Dark Helmet (profile) says:

Yay for word of the day.

Mike, this is the kind of story I just shake my head at. Your obvious attempt to paint several countries in the northern hemisphere with the same brush is so transparent it’s a wonder your freetard sheep here still support you. Just because some of these countries are in Europe and there is a court that holds over them, painting the court with the broadbrush and calling them “European” just underminds your cause.

But what more can you expect from Pirate Mike, the broadbrush terrorism-apologist and his merry band of freetard child-porn producers?

(You know what? This is actually kinda fun….)

DCL says:

Re: Yay for word of the day.

NOooooOO!!!

if you are turning to the Dark side of trolling and are already Dark then… {scratches head}..

You are going to be Dark-Dark Helmet.
you are going to go all the way around and become Light Helmet?
you are going to be “none more black” Helmet?
you will be a black hole from which nothing escapes the event horizon?

Rekrul says:

Can you imagine just how stagnated the software industry would become if you could copyright a feature on a piece of software, such that no one else could use it?

I think they should extend this level of copyright protection to movies and music. See how fast it gets revoked once studios discover that they can’t make any new movies because all the separate ideas they want to use are copyrighted by someone else. Or that singers can’t write any new songs.

Anonymous Coward says:

I’m a software developer in the USA for a relatively small company and I doubt our company could survive if we had to worry about a ridiculous law like this. I’d end up wasting half my time researching every single little new feature and if it had been done before or not with a law like this, and then we’d still probably get sued anyway.

Lord Binky says:

Re: Re:

You know every reference book that provides code snippets, well I guess those are already have copyright. As for online forums and websites that help provide code or functions? Yeah, I just went through every unclaimed chunk of code I could get my hands on and through it into a few files to copyright.

But what I really want to say is, If you ever write a program to display “Hello World” or any other text, I want my money.

DannyB (profile) says:

Letter from 2020

http://www.wolffit.net/~mark/2020Letter.html

This was addressed in A Letter from 2020 which I read about a decade ago on Slashdot.

The actual writing has been a bit of a chore. Word.NET isn’t what it used to be. Even Microsoft.NET couldn’t afford to patent everything, so whilst I can do Find, there’s no Replace anymore.

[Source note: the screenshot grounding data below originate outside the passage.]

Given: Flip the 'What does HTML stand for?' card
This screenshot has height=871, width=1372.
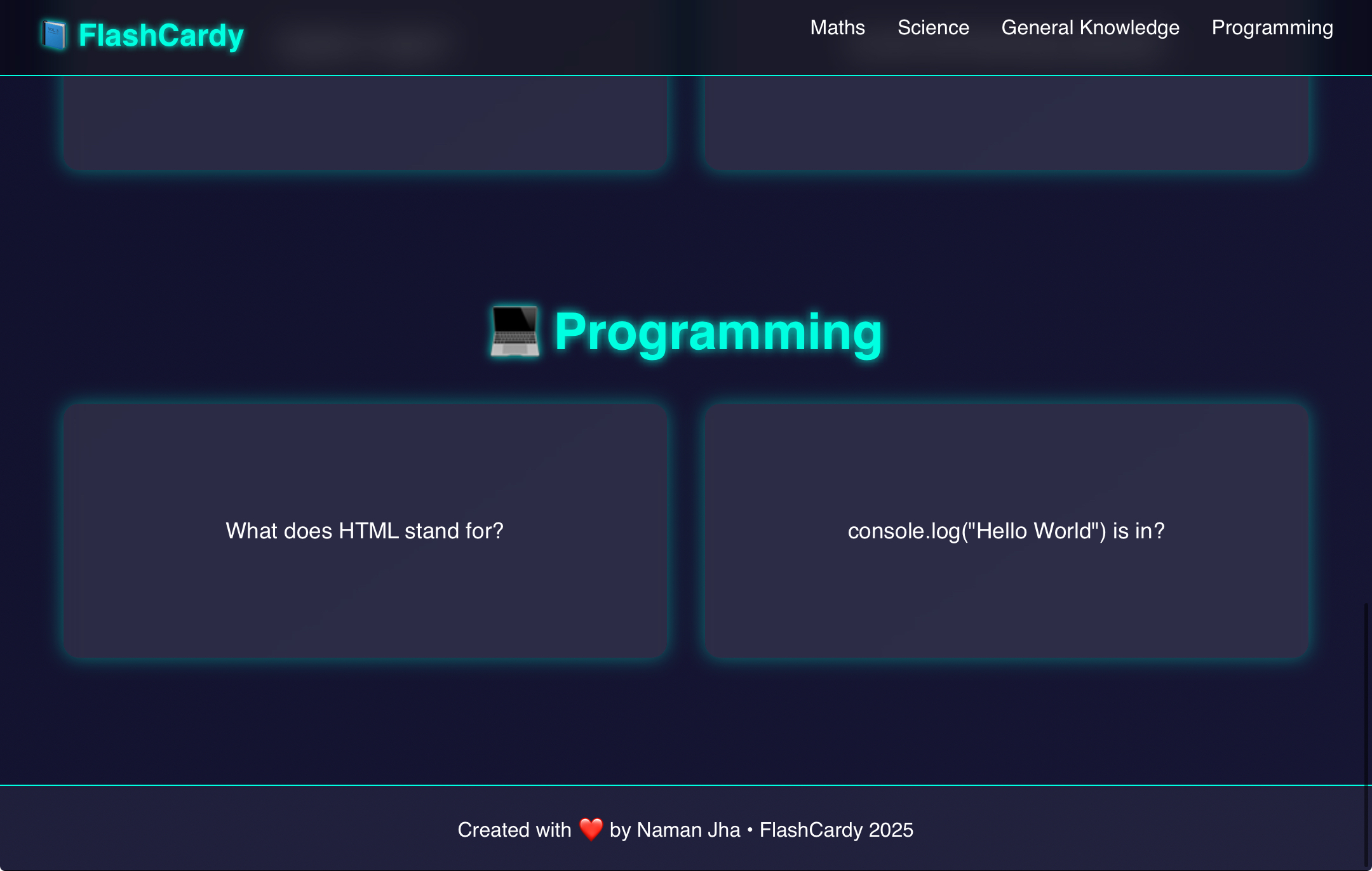Looking at the screenshot, I should pos(365,531).
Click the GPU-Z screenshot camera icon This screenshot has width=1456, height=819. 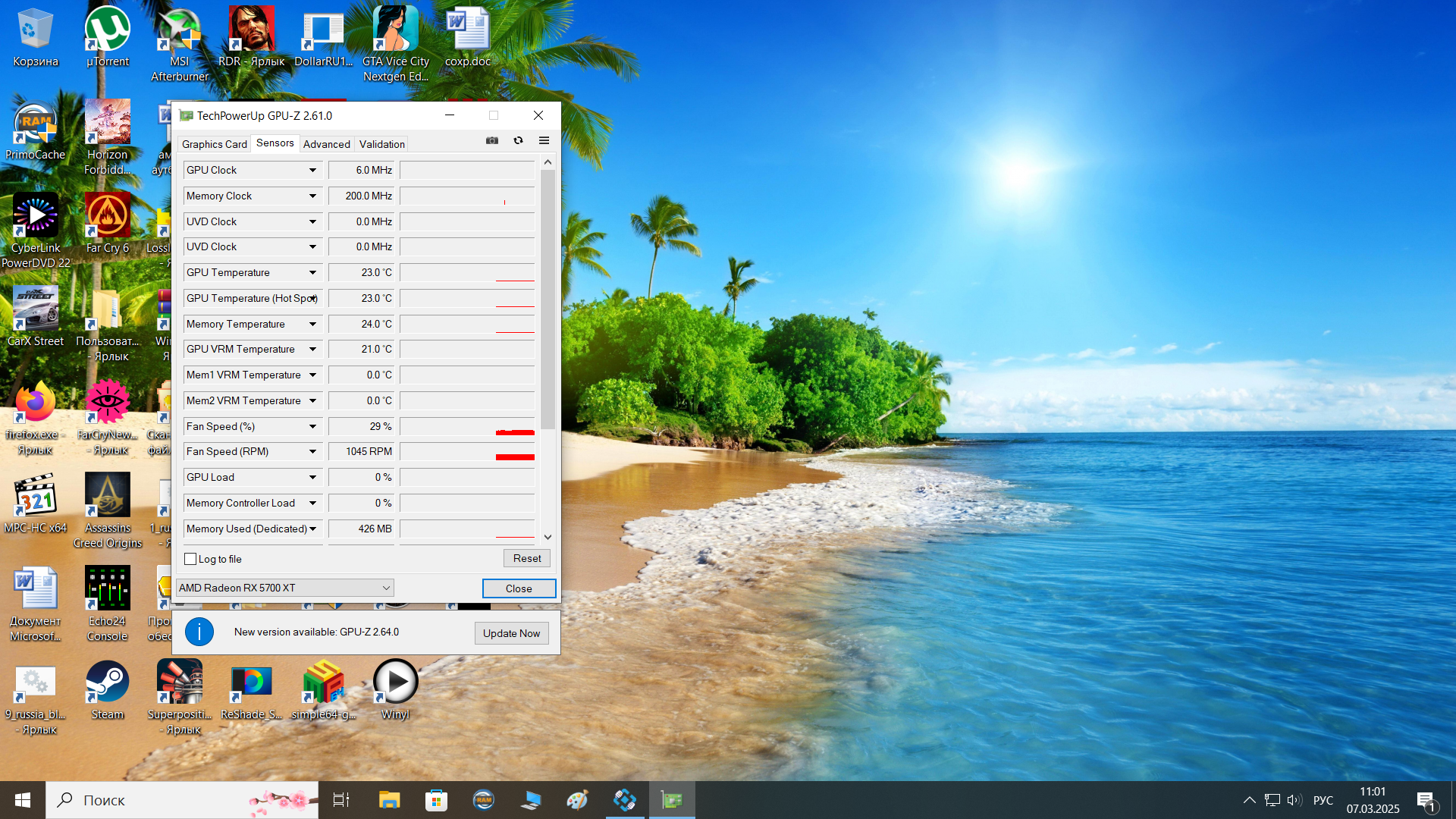(x=492, y=140)
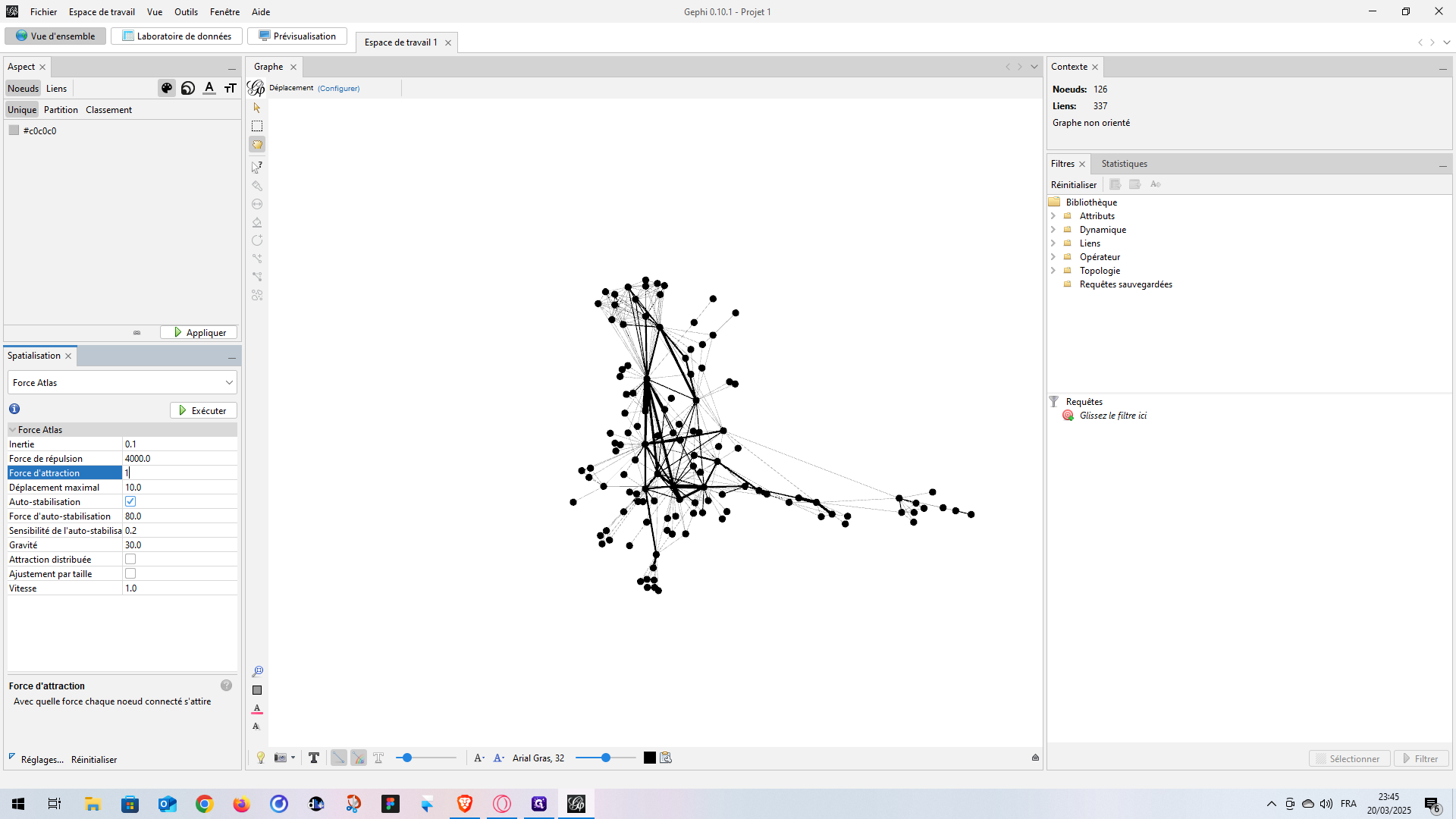Toggle node labels with bold T icon
This screenshot has width=1456, height=819.
tap(314, 758)
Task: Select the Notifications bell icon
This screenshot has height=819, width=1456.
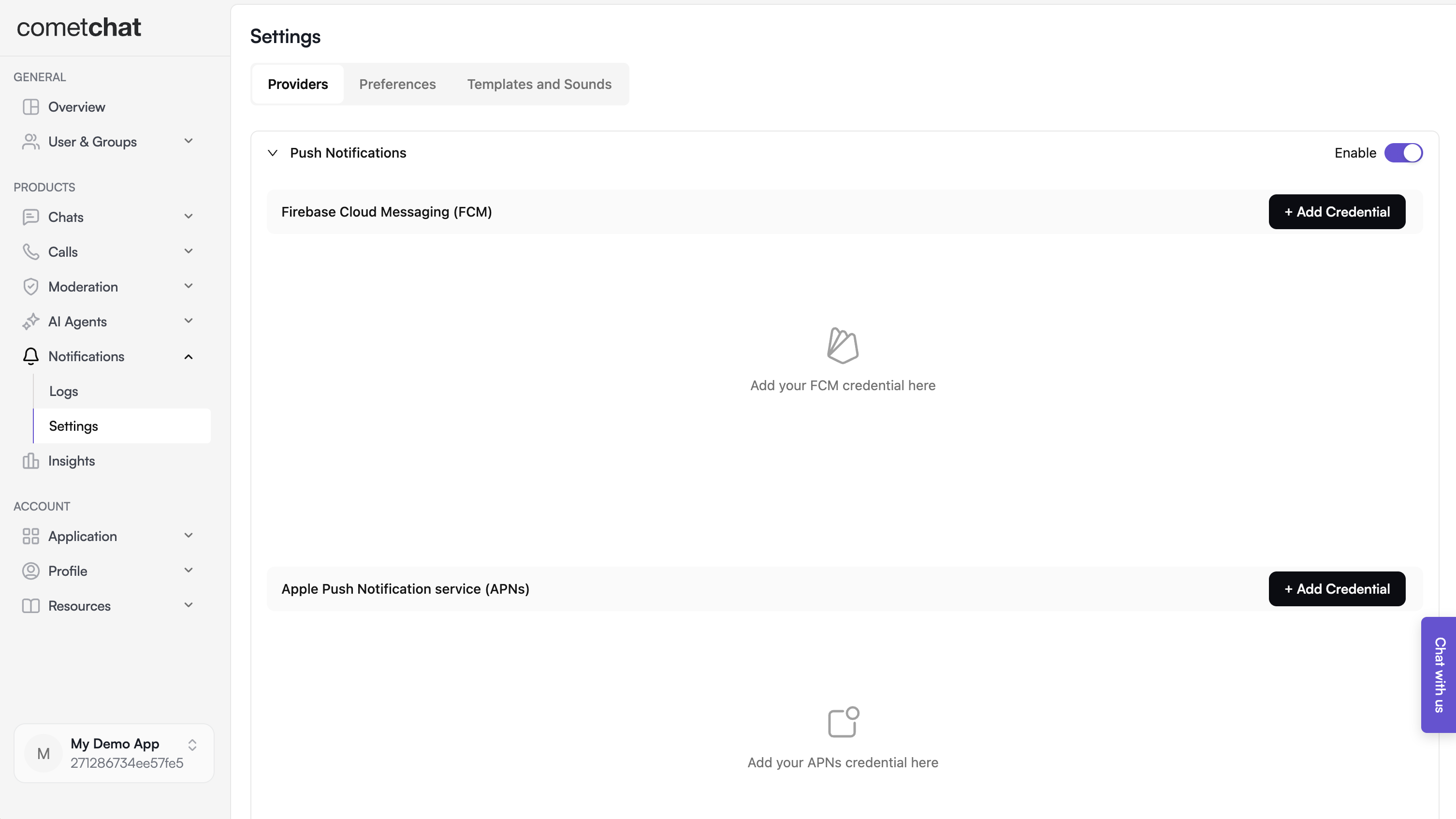Action: click(31, 356)
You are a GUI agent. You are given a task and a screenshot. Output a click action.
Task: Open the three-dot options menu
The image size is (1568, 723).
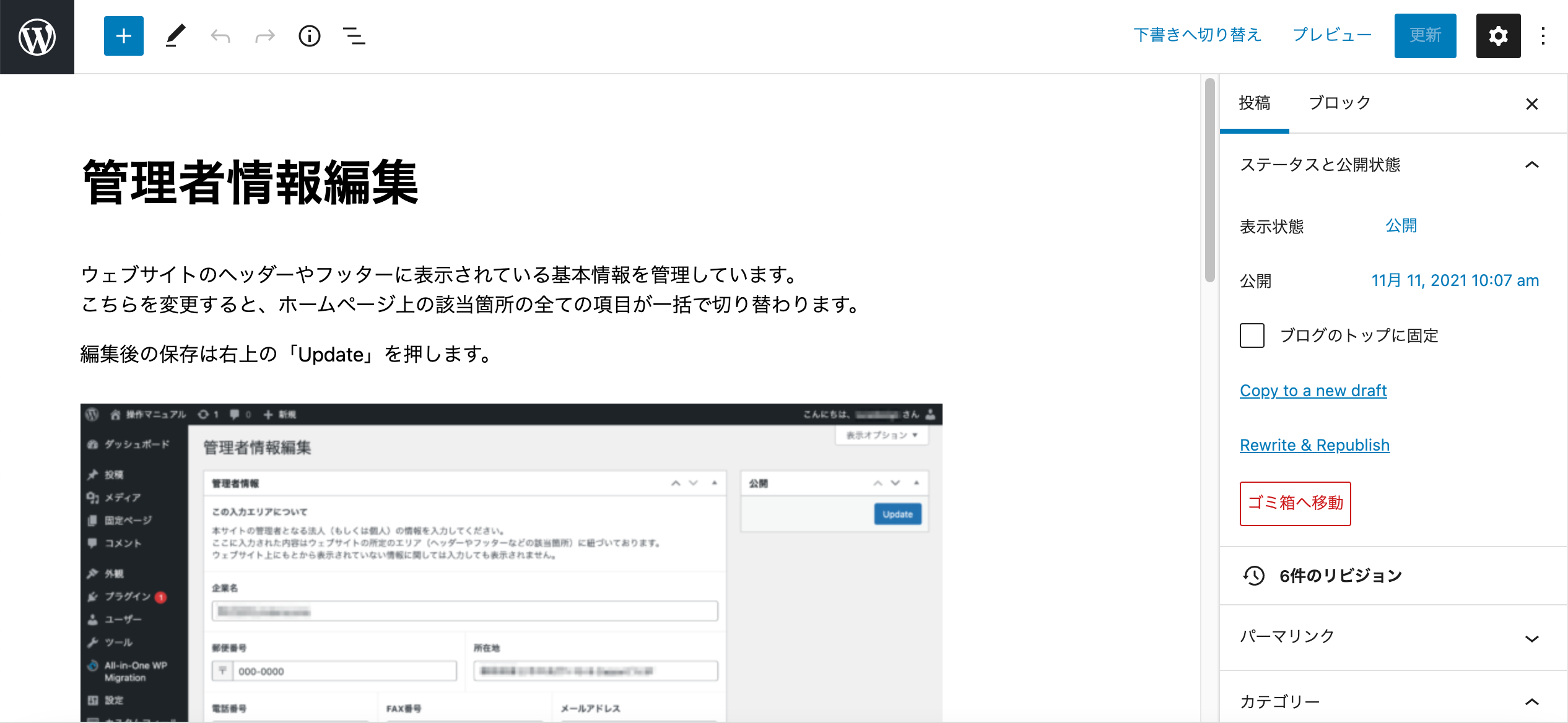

The letter is worth reading.

Nick (profile) says:

I worked at a local small software company (that got bought out by a large mega corporation that completely screwed everyone at the company except the sell-out owner, but that is another story), and we were unable to implement a specific feature because it was copyrighted by another company. Or patented, or something. Not really sure right now, but I spoke to a developer asking why our software couldn’t just resize hard drive partitions to fit the whole drive, and was told we couldn’t because Symantec’s Ghost had it.

Anyway, we didn’t do this simple feature. Guess we might have gotten sued, and WE would have to prove that we didn’t maliciously hack into their servers and copy this simple idea from their code database.

Anonymous Coward says:

Re: Re: Spellcheck

You remind me of a thought I had recently. I noticed how many applications requires their own dictionary, and I thought to myself, “How many dictionaries should I have to buy?” I already own several dead tree types. I have a couple from ‘free’ sources (i.e. LibreOffice). Do I really need to ‘buy’ another?